Rule Changes May Lead to Larger PPP Loans for Many Self-Employed Individuals
March 08, 2021
By Richard Shapiro
On March 3, 2021, the Small Business Administration (“SBA”) issued an interim final rule that allows individuals who file an IRS Form 1040, Schedule C to calculate their maximum Payroll Protection Program (“PPP”) loan amount using gross income rather than net profit. This change may lead to larger PPP loans for many sole proprietors, self-employed individuals and independent contractors, particularly those with little or negative net profit.
The change, which applies to both first and second draw loans, is not retroactive. A borrower whose PPP loan has already been approved cannot increase its PPP loan amount based on the new calculation methodology.
Specifically, a Schedule C filer that is covered by this rule change may elect to calculate the owner compensation share of its payroll costs (i.e., the share of its payroll costs that represent compensation of the owner) based on either net profit (Schedule C, line 31) or gross income (Schedule C, line 7). The maximum amount of net profit or gross income is capped at $8,333.33 per month ($100,000 /12). If a Schedule C filer has no employees, the borrower may choose to calculate its loan amount based on either net profit or gross income. If the Schedule C filer has employees, the borrower may elect to calculate the owner compensation share of payroll costs based on either (i) net profits or (ii) gross income minus expenses reported on line 14 (employee benefit programs), line 19 (pension and profit-sharing programs) and line 26 (wages (less employment credits)). Expenses reported on lines 14, 19 and 26 represent employee payroll costs and are subtracted from the owner compensation share of payroll costs if the owner uses gross income to calculate its loan amount in order to avoid double-counting these costs.

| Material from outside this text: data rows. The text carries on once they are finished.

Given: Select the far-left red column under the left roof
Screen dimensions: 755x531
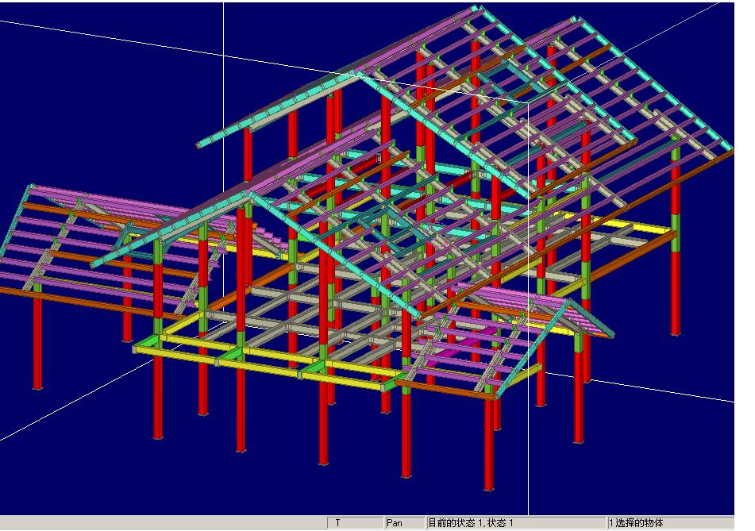Looking at the screenshot, I should click(x=37, y=341).
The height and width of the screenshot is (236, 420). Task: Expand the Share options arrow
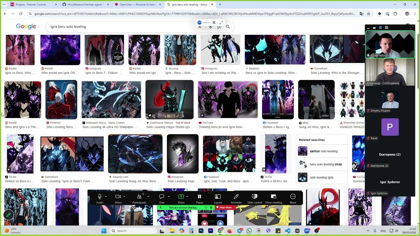187,197
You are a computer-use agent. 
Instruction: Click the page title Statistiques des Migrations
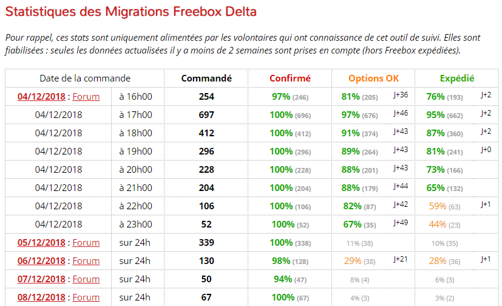(x=131, y=12)
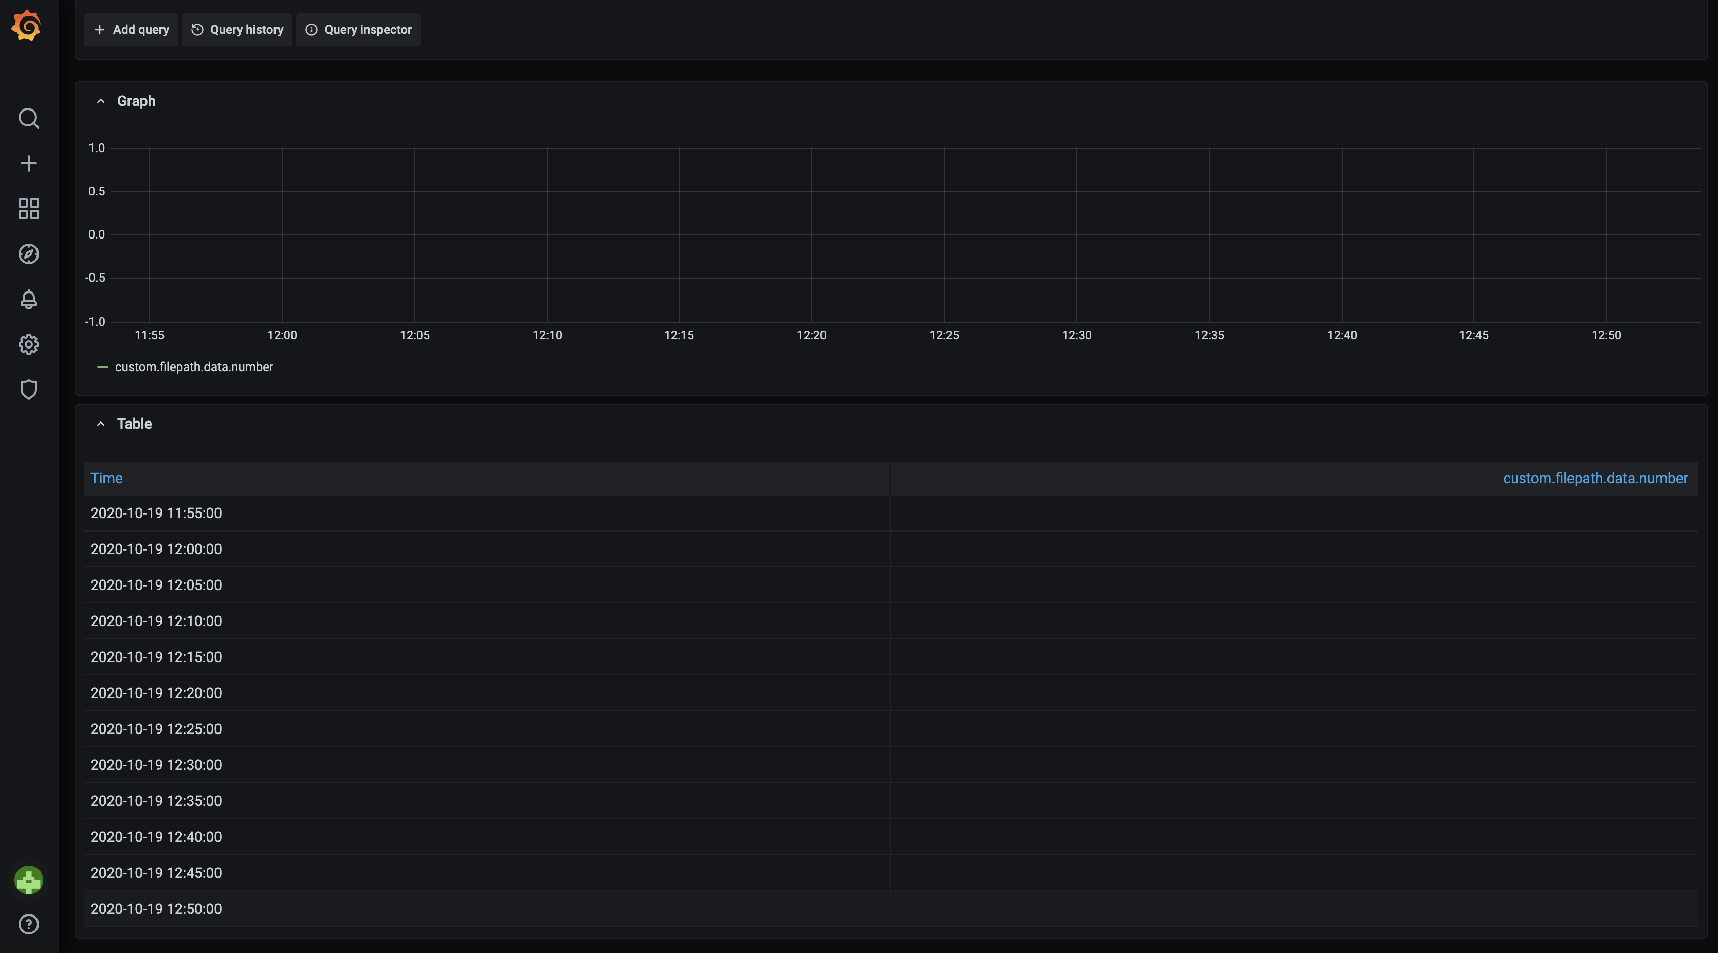Open Query history
This screenshot has width=1718, height=953.
coord(237,29)
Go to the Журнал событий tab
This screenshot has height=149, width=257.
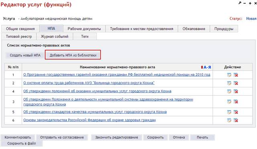pos(55,36)
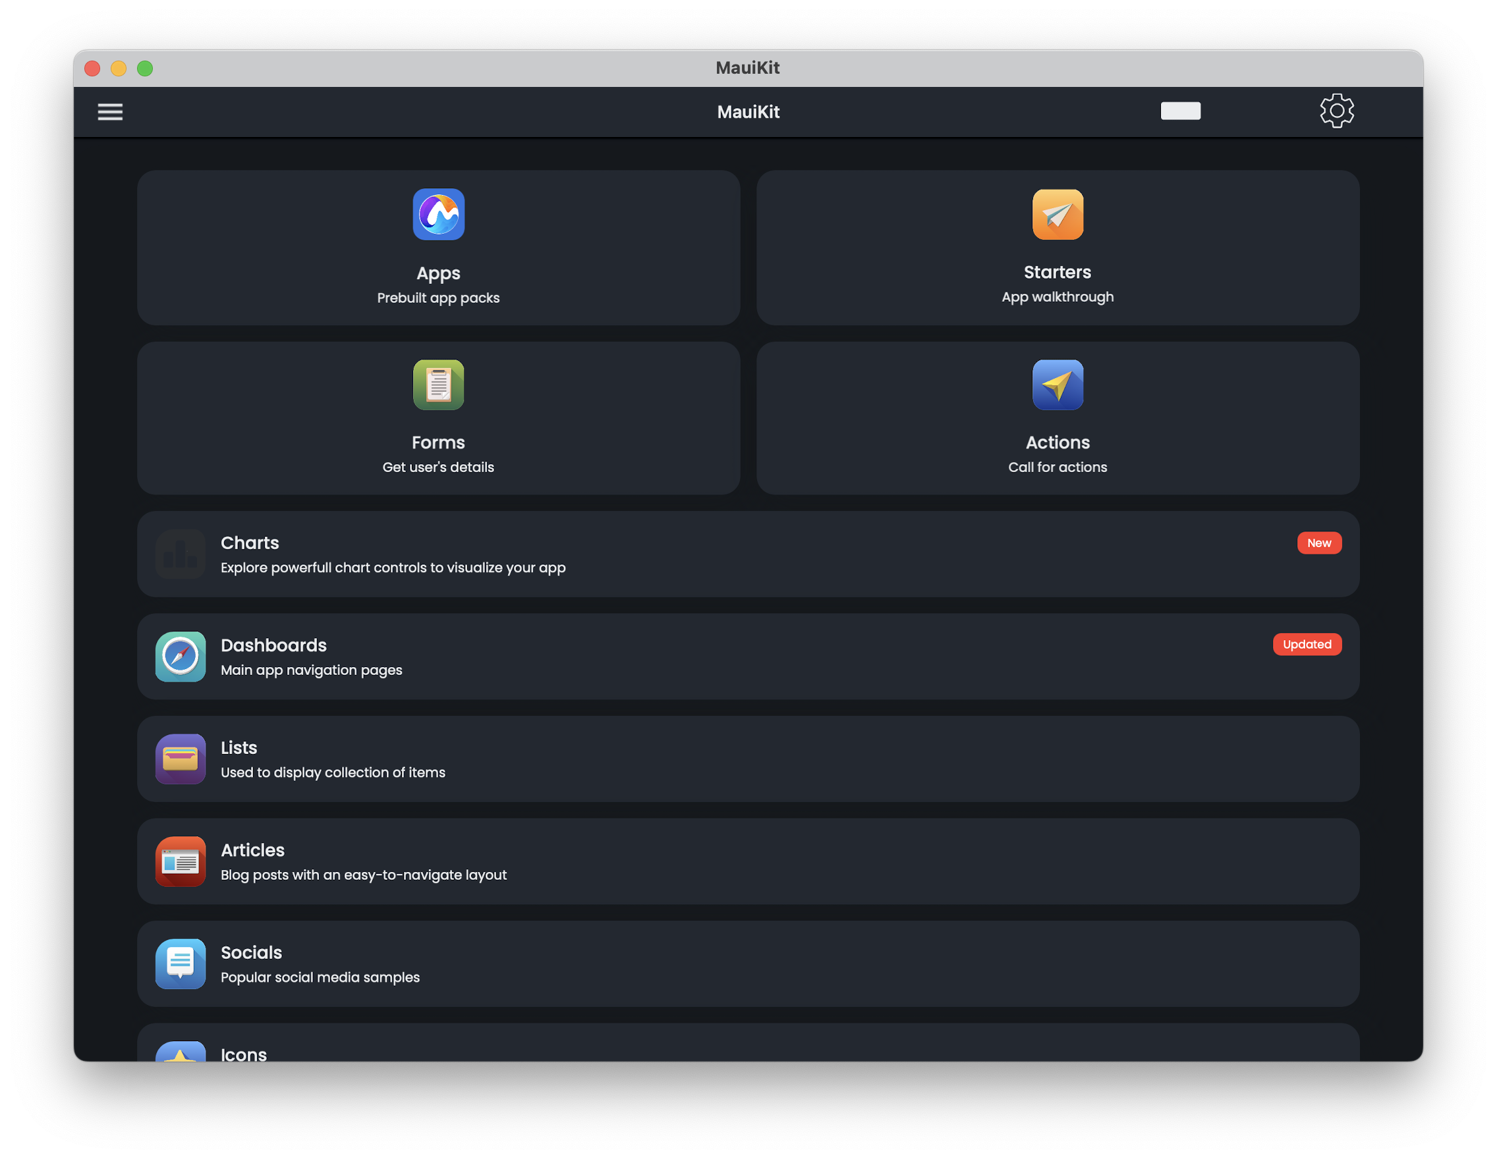Image resolution: width=1497 pixels, height=1159 pixels.
Task: Click the Articles newspaper icon
Action: (180, 861)
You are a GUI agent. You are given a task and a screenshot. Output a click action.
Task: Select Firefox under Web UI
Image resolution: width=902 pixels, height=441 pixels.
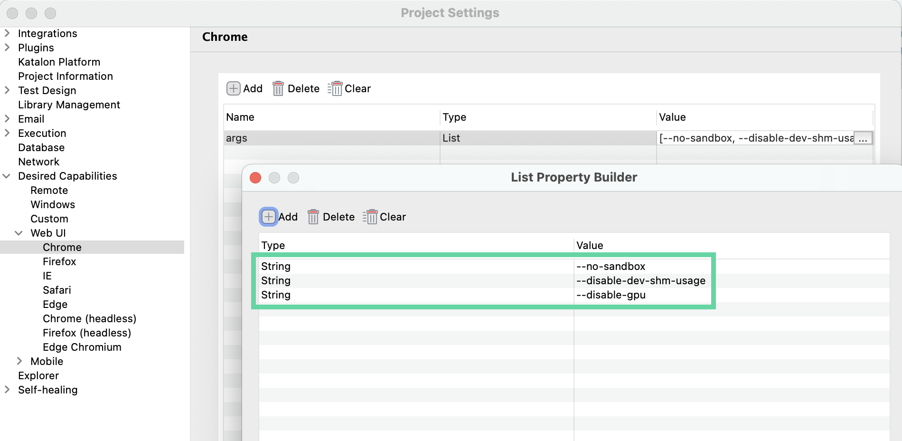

To mitigate the risk of fraud as a consequence of higher loan amounts using gross income, a Schedule C filer that reports more than $150,000 in gross income to calculate a first draw loan will not automatically be deemed to have made the statutorily required certification concerning the necessity of the loan request in good faith (a “safe harbor” which would otherwise apply to borrowers that, together with affiliates, receive PPP loans of less than $2 million) and may be subject to a review by SBA of its certification. SBA is not applying this safe harbor exclusion to second draw PPP loans because those applicants are required to certify that they have realized a reduction in gross receipts in excess of 25% relative to the relevant comparison time period.
In addition, the interim final rule removes the eligibility restriction that prevents businesses with owners who have non-financial fraud felony convictions in the last year from obtaining PPP loans and removes the eligibility restriction that prevents businesses with owners who are delinquent or in default on their federal student loans from obtaining PPP loans.
In connection with this interim final rule, new PPP first draw (Form 2483-C) and second draw (Form 2483-SD-C) borrower application forms for Schedule C filers using gross income have been released, together with updated PPP borrower first draw (Form 2483) and second-draw application forms.